◆ Task objective
Every word of the listing should be reproduced without alteration.
*** Opening Dataset content ***
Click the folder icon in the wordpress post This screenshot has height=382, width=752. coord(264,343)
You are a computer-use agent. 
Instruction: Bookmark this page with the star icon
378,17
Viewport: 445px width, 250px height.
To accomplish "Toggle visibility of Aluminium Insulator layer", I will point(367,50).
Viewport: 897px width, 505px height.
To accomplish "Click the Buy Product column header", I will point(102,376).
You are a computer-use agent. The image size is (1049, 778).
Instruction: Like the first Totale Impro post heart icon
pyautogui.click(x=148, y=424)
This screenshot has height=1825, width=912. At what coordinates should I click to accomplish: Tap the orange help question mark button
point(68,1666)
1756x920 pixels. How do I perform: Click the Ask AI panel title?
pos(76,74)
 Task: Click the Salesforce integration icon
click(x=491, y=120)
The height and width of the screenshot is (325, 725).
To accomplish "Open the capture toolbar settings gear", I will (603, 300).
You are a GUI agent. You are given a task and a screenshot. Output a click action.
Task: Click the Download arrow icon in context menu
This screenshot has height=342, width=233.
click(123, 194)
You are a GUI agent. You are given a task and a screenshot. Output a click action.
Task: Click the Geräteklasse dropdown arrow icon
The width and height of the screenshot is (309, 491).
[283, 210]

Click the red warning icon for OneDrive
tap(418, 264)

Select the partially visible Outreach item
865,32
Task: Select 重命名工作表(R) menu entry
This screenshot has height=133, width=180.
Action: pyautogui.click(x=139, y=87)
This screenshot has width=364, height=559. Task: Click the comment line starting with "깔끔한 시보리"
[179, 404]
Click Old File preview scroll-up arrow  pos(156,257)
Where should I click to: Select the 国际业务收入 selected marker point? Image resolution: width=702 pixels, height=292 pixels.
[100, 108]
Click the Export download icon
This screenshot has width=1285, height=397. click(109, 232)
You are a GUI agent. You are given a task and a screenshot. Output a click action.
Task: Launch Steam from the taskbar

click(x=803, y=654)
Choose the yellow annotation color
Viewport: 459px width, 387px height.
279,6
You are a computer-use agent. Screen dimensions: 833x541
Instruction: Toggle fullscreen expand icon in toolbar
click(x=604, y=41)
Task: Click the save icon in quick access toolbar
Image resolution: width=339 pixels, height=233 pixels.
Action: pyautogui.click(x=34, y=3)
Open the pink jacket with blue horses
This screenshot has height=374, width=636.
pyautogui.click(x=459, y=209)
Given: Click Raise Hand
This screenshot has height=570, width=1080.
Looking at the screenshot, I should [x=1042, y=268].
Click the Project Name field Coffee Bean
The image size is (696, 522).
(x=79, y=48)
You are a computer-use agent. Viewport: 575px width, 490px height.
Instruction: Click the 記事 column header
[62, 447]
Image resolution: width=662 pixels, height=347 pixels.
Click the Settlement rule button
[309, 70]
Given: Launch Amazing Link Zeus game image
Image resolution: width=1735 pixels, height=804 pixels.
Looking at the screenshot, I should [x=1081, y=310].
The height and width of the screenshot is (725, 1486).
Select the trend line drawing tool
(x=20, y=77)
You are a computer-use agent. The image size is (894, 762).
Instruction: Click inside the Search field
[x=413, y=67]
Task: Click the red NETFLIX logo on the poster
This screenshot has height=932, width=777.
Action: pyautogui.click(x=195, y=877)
*** Closing Dataset content ***
◆ Task solution
Click the folder icon in the wordpress post This screenshot has height=382, width=752. coord(264,343)
You are a computer-use agent. 
Instruction: Bookmark this page with the star icon
378,17
Viewport: 445px width, 250px height.
To accomplish "Toggle visibility of Aluminium Insulator layer", I will point(367,50).
Viewport: 897px width, 505px height.
To accomplish "Click the Buy Product column header", I will point(102,376).
You are a computer-use agent. The image size is (1049, 778).
Instruction: Like the first Totale Impro post heart icon
pyautogui.click(x=148, y=424)
This screenshot has height=1825, width=912. At what coordinates should I click to accomplish: Tap the orange help question mark button
point(68,1666)
1756x920 pixels. How do I perform: Click the Ask AI panel title?
pos(76,74)
 Task: Click the Salesforce integration icon
click(x=491, y=120)
The height and width of the screenshot is (325, 725).
To accomplish "Open the capture toolbar settings gear", I will (603, 300).
You are a GUI agent. You are given a task and a screenshot. Output a click action.
Task: Click the Download arrow icon in context menu
This screenshot has height=342, width=233.
click(123, 194)
You are a GUI agent. You are given a task and a screenshot. Output a click action.
Task: Click the Geräteklasse dropdown arrow icon
The width and height of the screenshot is (309, 491).
[283, 210]

Click the red warning icon for OneDrive
tap(418, 264)

Select the partially visible Outreach item
865,32
Task: Select 重命名工作表(R) menu entry
This screenshot has height=133, width=180.
Action: pyautogui.click(x=139, y=87)
This screenshot has width=364, height=559. Task: Click the comment line starting with "깔끔한 시보리"
[179, 404]
Click Old File preview scroll-up arrow  pos(156,257)
Where should I click to: Select the 国际业务收入 selected marker point? Image resolution: width=702 pixels, height=292 pixels.
[100, 108]
Click the Export download icon
This screenshot has width=1285, height=397. click(109, 232)
You are a GUI agent. You are given a task and a screenshot. Output a click action.
Task: Launch Steam from the taskbar

click(x=803, y=654)
Choose the yellow annotation color
Viewport: 459px width, 387px height.
279,6
You are a computer-use agent. Screen dimensions: 833x541
Instruction: Toggle fullscreen expand icon in toolbar
click(x=604, y=41)
Task: Click the save icon in quick access toolbar
Image resolution: width=339 pixels, height=233 pixels.
Action: pyautogui.click(x=34, y=3)
Open the pink jacket with blue horses
This screenshot has height=374, width=636.
pyautogui.click(x=459, y=209)
Given: Click Raise Hand
This screenshot has height=570, width=1080.
Looking at the screenshot, I should [x=1042, y=268].
Click the Project Name field Coffee Bean
The image size is (696, 522).
(x=79, y=48)
You are a computer-use agent. Viewport: 575px width, 490px height.
Instruction: Click the 記事 column header
[62, 447]
Image resolution: width=662 pixels, height=347 pixels.
Click the Settlement rule button
[309, 70]
Given: Launch Amazing Link Zeus game image
Image resolution: width=1735 pixels, height=804 pixels.
Looking at the screenshot, I should [x=1081, y=310].
The height and width of the screenshot is (725, 1486).
Select the trend line drawing tool
(x=20, y=77)
You are a computer-use agent. The image size is (894, 762).
Instruction: Click inside the Search field
[x=413, y=67]
Task: Click the red NETFLIX logo on the poster
This screenshot has height=932, width=777.
Action: pyautogui.click(x=195, y=877)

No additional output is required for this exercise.